Peran Tarekat dalam Kemerdekaan Indonesia

      Di Indonesia, keterlibatan terekat dalam gerakan politik pernah terjadi pada masa penjajahan Belanda. Syaikh Yusuf al Makasari, salah satu pemimpin tarekat Khalwatiyah yang berpengaruh, pernah menjadi pemimpin gerilnya melawan kompeni.

     Di Banten Syaikh Yusuf sangat berpengaruh, dan menjadi penasehat utama Sultan Agung Tirtayasa. Pengaruh yang kuat dari Syaikh Yusuf di Banten menimbulkan ketidaksukaan Putra Mahkota, yang mendapat gelar Sultan Haji. Keadaan ini membuat Sultan Haji melakukan maker kepada ayahnya pada tahun 1682. Dalam pemberontakan ini Sultan Haji dibantu oleh pasukan Belanda dan berhasil melengserkan ayahnya dan ayahnya di tawan, tetapi Syaikh Yusuf bersama pengikutnya menyingkir ke wilayah pegunungan-pegunungan di jawa Barat. Selama hampir 2 tahun beliau berasil dari pemburuan Belanda. Akhirnya, pada 1683 mereka dapat di tangkap, Syaikh  Yusuf di asingkan Belanda ke Sri Langka, sebagian pengikutnya diizinkan kembali ke Sulawesi Selatan. Setelah 10 tahun di Sri Langka, Syaikh Yusuf di asingkan ke Tanjung Harapan, Cape Town, Afrika Selatan dan meninggal pada 1899.

--- Data ---

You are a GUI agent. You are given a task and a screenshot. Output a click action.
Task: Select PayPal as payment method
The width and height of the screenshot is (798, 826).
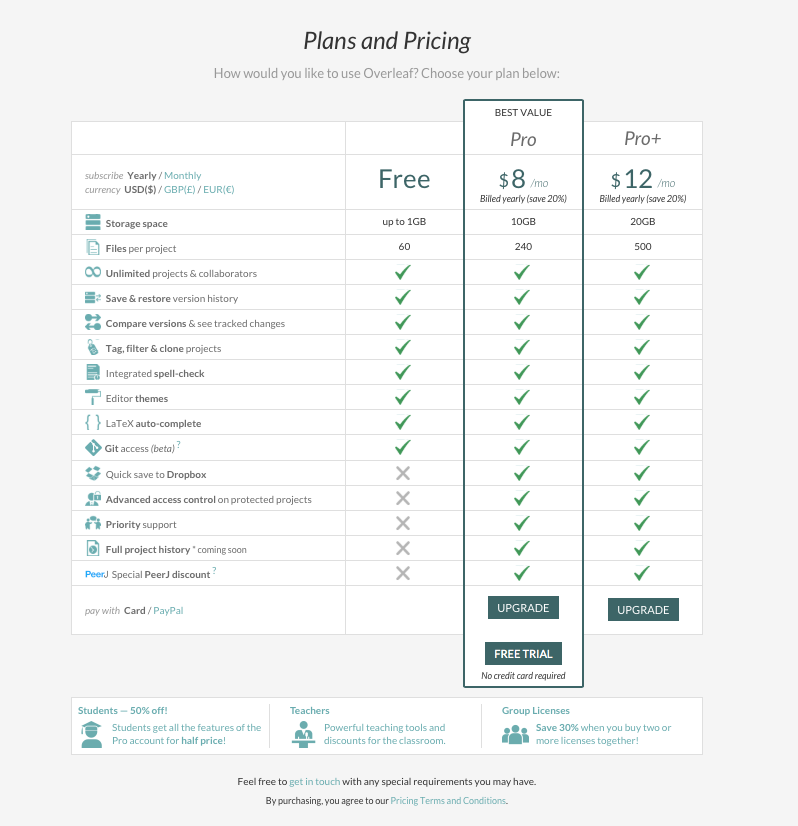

--- Ketentuan Latihan ---
Cetak bagian dari teks tentang peran tarekat tanpa mengubah satu kata pun, dimulai dengan "Di Banten Syaikh" dan berlanjut hingga "meninggal pada 1899.".

--- Jawaban Latihan ---
Di Banten Syaikh Yusuf sangat berpengaruh, dan menjadi penasehat utama Sultan Agung Tirtayasa. Pengaruh yang kuat dari Syaikh Yusuf di Banten menimbulkan ketidaksukaan Putra Mahkota, yang mendapat gelar Sultan Haji. Keadaan ini membuat Sultan Haji melakukan maker kepada ayahnya pada tahun 1682. Dalam pemberontakan ini Sultan Haji dibantu oleh pasukan Belanda dan berhasil melengserkan ayahnya dan ayahnya di tawan, tetapi Syaikh Yusuf bersama pengikutnya menyingkir ke wilayah pegunungan-pegunungan di jawa Barat. Selama hampir 2 tahun beliau berasil dari pemburuan Belanda. Akhirnya, pada 1683 mereka dapat di tangkap, Syaikh  Yusuf di asingkan Belanda ke Sri Langka, sebagian pengikutnya diizinkan kembali ke Sulawesi Selatan. Setelah 10 tahun di Sri Langka, Syaikh Yusuf di asingkan ke Tanjung Harapan, Cape Town, Afrika Selatan dan meninggal pada 1899.